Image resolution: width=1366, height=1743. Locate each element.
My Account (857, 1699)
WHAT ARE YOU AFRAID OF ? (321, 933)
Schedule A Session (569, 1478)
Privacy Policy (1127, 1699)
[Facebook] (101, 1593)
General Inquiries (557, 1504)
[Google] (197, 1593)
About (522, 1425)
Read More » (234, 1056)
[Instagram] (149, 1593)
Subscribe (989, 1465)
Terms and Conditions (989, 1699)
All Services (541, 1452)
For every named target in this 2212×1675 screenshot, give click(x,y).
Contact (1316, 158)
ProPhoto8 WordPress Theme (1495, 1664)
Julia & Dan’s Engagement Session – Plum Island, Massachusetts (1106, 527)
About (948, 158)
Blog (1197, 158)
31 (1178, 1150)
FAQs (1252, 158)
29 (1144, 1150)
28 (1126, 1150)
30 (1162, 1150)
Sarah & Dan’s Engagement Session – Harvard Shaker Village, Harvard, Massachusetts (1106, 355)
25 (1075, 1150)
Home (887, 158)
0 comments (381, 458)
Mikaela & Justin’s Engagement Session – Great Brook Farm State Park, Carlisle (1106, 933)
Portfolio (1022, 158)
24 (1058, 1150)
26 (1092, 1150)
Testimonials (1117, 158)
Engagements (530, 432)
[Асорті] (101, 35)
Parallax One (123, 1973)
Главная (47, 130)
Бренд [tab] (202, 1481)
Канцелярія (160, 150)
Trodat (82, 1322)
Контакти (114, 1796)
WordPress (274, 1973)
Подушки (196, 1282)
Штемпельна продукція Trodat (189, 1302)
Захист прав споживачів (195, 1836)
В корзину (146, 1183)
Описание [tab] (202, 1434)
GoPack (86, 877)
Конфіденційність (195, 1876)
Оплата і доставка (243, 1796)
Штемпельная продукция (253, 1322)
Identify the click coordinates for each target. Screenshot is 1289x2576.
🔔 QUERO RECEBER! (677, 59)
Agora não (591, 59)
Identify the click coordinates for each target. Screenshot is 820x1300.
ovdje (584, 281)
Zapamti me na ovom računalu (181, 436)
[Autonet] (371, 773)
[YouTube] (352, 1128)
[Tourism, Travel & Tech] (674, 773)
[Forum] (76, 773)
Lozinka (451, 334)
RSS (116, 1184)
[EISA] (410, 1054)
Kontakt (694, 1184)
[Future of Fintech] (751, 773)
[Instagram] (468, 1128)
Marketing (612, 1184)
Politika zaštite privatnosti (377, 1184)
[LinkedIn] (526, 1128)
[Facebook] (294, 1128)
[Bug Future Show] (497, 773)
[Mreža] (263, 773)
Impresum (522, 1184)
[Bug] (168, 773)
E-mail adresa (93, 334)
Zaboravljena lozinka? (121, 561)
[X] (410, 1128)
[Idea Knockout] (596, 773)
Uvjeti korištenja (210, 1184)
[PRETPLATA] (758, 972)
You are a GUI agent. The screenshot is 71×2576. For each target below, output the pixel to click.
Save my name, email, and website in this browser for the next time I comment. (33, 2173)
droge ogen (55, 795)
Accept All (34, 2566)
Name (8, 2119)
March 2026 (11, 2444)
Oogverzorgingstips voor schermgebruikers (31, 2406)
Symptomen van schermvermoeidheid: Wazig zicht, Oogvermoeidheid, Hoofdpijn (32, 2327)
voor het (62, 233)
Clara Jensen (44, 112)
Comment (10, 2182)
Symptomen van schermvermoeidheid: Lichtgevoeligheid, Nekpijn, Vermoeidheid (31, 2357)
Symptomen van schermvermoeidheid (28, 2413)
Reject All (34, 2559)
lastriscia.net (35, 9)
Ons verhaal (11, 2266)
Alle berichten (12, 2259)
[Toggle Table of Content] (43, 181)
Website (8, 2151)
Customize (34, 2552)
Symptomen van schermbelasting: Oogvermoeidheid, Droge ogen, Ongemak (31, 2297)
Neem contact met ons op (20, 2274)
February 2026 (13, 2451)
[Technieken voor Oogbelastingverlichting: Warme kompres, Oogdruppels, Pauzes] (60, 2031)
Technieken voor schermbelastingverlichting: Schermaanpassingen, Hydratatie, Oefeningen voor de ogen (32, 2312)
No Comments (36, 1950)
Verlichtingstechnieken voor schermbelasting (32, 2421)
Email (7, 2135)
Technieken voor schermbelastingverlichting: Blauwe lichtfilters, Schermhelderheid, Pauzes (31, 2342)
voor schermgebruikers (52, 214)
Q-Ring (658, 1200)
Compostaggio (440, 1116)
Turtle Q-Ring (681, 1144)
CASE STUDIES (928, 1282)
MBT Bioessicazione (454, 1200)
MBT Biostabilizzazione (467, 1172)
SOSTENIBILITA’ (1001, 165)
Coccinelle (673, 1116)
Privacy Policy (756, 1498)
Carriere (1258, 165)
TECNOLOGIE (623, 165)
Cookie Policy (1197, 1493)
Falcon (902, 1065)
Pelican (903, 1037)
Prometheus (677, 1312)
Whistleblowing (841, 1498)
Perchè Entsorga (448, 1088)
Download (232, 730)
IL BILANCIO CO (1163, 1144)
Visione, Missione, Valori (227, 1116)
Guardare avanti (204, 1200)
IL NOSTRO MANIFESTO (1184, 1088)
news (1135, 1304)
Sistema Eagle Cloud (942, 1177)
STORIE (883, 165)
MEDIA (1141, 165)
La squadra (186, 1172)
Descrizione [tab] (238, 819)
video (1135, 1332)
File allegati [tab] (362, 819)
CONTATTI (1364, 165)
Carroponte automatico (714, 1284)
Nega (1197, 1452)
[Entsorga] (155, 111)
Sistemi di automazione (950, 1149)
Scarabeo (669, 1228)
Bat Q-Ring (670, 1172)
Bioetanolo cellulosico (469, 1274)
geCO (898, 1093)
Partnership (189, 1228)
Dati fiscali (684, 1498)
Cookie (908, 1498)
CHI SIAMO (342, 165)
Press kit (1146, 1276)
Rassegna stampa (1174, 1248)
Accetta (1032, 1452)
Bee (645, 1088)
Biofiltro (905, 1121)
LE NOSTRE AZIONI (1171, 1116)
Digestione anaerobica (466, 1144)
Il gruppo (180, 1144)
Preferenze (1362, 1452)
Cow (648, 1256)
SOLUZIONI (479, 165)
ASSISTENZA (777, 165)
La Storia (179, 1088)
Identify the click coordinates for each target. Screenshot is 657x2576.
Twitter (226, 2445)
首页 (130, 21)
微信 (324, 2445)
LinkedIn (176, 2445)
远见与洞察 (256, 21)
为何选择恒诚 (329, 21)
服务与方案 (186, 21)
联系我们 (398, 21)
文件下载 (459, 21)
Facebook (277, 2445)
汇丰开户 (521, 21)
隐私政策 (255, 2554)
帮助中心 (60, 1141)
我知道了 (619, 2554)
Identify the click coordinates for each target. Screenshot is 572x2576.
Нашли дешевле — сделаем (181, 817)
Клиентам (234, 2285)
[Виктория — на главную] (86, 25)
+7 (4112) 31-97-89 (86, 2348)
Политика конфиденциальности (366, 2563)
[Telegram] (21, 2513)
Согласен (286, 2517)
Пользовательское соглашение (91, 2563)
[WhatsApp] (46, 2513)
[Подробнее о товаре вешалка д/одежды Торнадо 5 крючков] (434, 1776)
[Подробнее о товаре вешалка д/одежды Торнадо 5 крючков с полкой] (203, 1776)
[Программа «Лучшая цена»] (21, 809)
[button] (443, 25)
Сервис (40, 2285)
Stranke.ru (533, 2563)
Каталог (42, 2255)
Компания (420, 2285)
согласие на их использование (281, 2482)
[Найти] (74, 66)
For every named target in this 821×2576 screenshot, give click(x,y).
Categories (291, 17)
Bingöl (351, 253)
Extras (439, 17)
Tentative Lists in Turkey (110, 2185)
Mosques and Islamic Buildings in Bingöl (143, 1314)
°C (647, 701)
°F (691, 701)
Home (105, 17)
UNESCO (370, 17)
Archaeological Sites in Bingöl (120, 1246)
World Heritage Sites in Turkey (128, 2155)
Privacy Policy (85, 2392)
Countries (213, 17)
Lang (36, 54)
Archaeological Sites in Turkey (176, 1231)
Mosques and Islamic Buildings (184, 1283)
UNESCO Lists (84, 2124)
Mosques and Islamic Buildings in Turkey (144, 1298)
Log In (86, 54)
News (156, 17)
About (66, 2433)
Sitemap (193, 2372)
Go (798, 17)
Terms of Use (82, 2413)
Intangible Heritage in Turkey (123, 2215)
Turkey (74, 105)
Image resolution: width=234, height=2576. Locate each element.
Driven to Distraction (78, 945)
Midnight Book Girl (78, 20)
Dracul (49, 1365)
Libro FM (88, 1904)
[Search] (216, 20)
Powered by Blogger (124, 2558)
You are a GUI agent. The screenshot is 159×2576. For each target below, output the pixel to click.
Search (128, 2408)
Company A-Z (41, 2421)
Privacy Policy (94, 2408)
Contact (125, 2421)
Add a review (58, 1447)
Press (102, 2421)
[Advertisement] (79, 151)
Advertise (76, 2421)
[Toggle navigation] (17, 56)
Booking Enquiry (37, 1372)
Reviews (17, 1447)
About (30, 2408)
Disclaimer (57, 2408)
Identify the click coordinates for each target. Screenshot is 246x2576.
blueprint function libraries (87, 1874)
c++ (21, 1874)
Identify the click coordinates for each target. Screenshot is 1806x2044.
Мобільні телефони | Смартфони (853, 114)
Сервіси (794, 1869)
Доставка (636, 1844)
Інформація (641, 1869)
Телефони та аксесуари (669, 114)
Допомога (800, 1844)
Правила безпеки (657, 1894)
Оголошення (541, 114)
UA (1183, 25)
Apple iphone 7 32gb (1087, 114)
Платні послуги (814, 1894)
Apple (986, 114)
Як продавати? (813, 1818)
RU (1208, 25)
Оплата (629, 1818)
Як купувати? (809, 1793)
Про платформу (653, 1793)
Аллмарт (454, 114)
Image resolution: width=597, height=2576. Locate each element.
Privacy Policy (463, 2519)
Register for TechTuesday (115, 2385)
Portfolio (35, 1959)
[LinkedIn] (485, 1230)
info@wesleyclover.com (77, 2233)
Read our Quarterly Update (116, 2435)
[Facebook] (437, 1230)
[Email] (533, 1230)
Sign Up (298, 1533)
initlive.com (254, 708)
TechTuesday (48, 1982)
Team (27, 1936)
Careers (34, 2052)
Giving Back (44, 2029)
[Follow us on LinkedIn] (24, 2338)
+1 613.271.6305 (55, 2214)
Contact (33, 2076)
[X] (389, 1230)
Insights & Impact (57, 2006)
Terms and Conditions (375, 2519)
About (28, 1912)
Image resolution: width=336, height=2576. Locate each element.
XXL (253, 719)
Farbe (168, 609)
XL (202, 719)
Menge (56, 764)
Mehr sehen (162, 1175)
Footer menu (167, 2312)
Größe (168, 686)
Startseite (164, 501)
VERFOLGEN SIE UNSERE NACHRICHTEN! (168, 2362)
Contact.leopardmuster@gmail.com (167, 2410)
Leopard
++++++++++
# TASK DETAILS:
With the first line being the one containing "Sarah & Dan’s" and the last line the one containing "24 (1058, 1150)", transcribe exactly the lines above that fall in that range.

# RESULT OF THIS TASK:
Sarah & Dan’s Engagement Session – Harvard Shaker Village, Harvard, Massachusetts (1106, 355)
25 (1075, 1150)
Home (887, 158)
0 comments (381, 458)
Mikaela & Justin’s Engagement Session – Great Brook Farm State Park, Carlisle (1106, 933)
Portfolio (1022, 158)
24 (1058, 1150)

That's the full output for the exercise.